Uber Driverless Car Accident- 3 Things We Can Learn
Self-driving cars have been in the news the last two weeks because an Uber self-driving car in Tempe, Arizona was involved in a car accident. In response to that accident, Uber temporarily suspended its entire autonomous vehicle program until the investigation into the accident had been completed. The investigation revealed that the accident was caused by a human-driven vehicle that was making a left turn and failed to yield to the Uber vehicle.
As a personal injury lawyer who has represented thousands of clients injured in car accidents, this event got me thinking about driverless vehicles and the things that the general public may not be aware of.
Below are three things that you need to know about driverless vehicles!

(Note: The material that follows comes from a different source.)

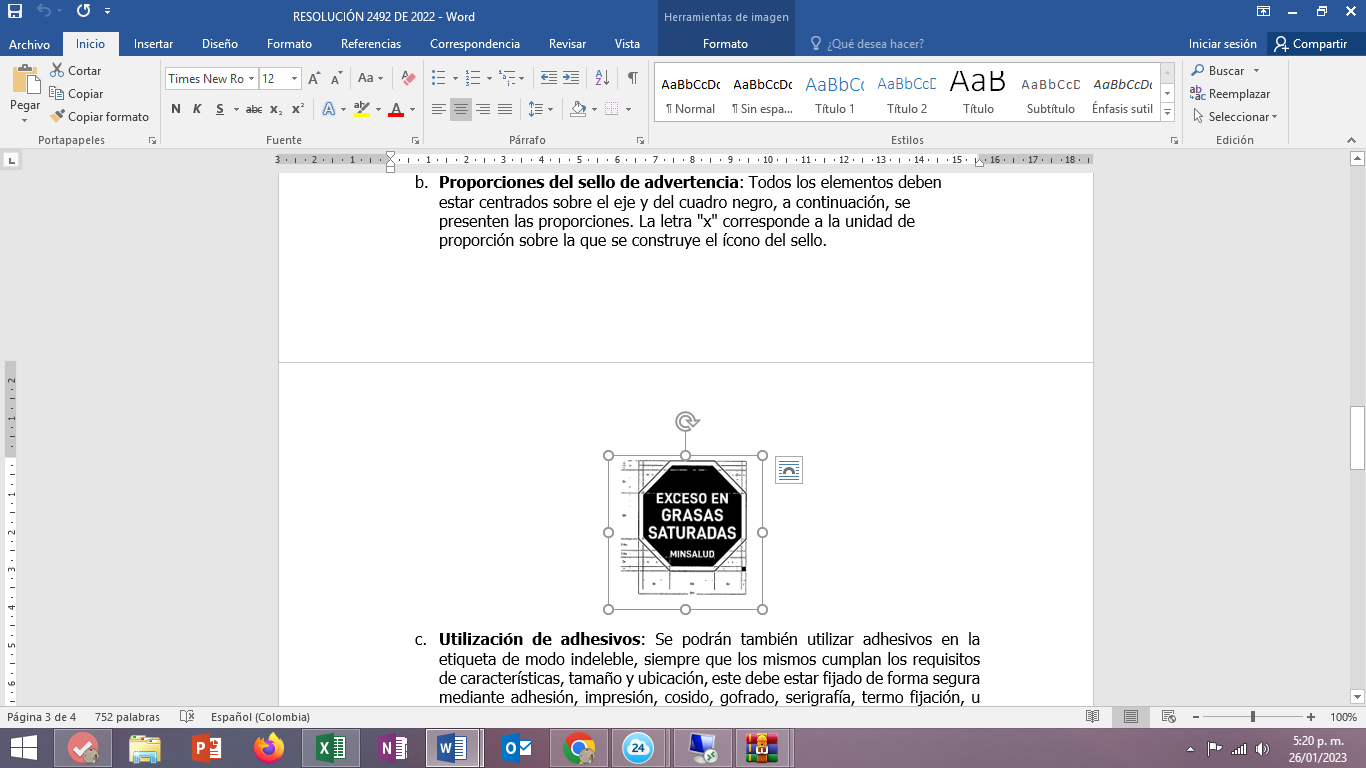Click the Compartir button
This screenshot has height=768, width=1366.
(1310, 44)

- Allison Kealy, who is an Associate Professor at the Department of Infrastructure Engineering at the University of Melbourne, says that driverless vehicle technology is here now. She says that the primary limitation is that it is extremely expensive to make driverless vehicles safe. Therefore, one current obstacle to a world composed of driverless vehicles is the current inability to manufacture true driverless vehicles at price point that is affordable to most consumers. The current Google driverless car needs over $200,000 in equipment to be able to drive. It uses a Velodyne 64-beam laser to create a 3D map of the vehicle’s surrounding environment, which is a must in order for the vehicle to be able to drive autonomously.

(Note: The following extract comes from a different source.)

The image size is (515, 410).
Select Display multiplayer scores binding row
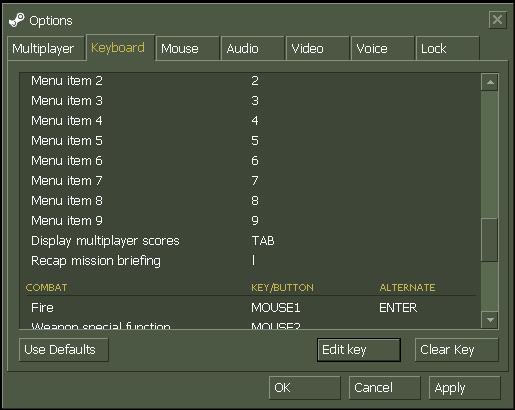click(x=250, y=241)
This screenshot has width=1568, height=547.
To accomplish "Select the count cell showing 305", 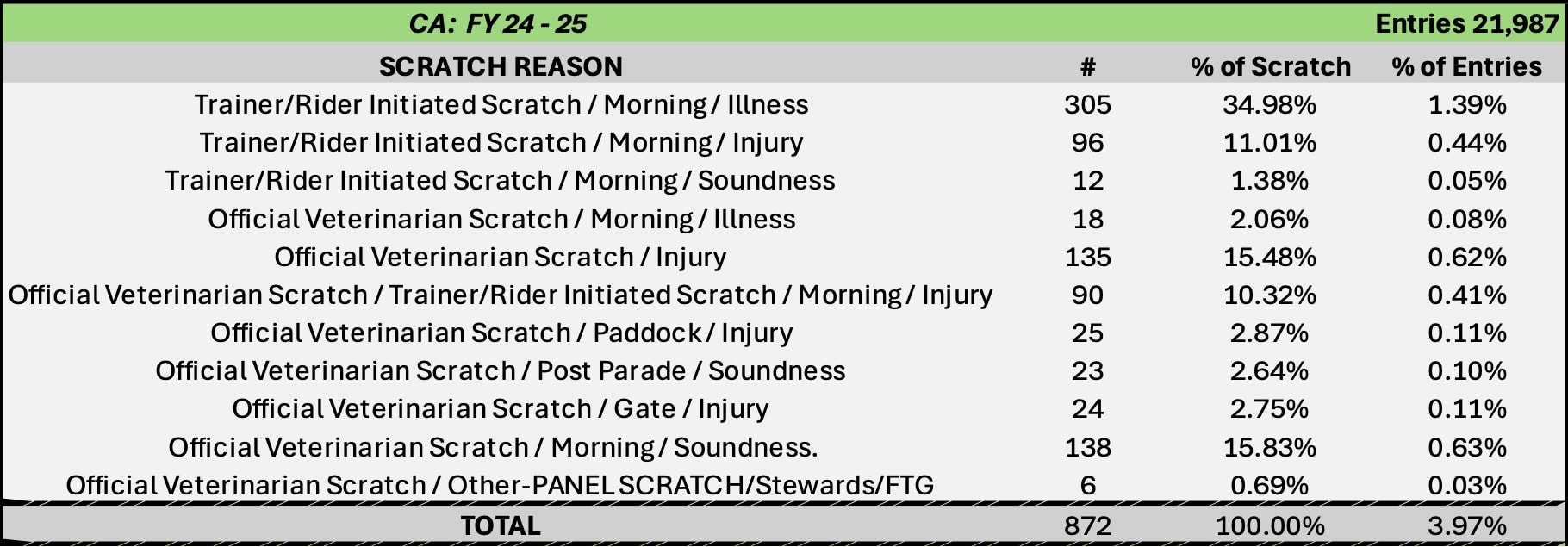I will (x=1087, y=104).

- The driverless car design that manufacturers seem to have in mind is a car without a steering wheel or pedals. After all, it is a car that doesn’t need a driver. As we saw last week with the Uber crash, a driverless car is unlikely to be able to avoid an accident with a car driven by human who makes a mistake. So what if a little girl runs into the path of the driverless vehicle and the technology has to decide between hitting and killing the little girl or running into a brick wall and potentially killing the passengers in the car? A human driver would make a decision. Are we as a society ready to accept the decision in this scenario being made by the manufacturer who programs it into the car’s computer before you ever set foot in the vehicle?
- Driverless cars will initially make congestion worse. Simulations have shown that, until most vehicles on the road are driverless, driverless vehicles will create bigger traffic jams than we currently have. But as driverless vehicles become the majority, experts believe the consumer will eventually have an improved commute.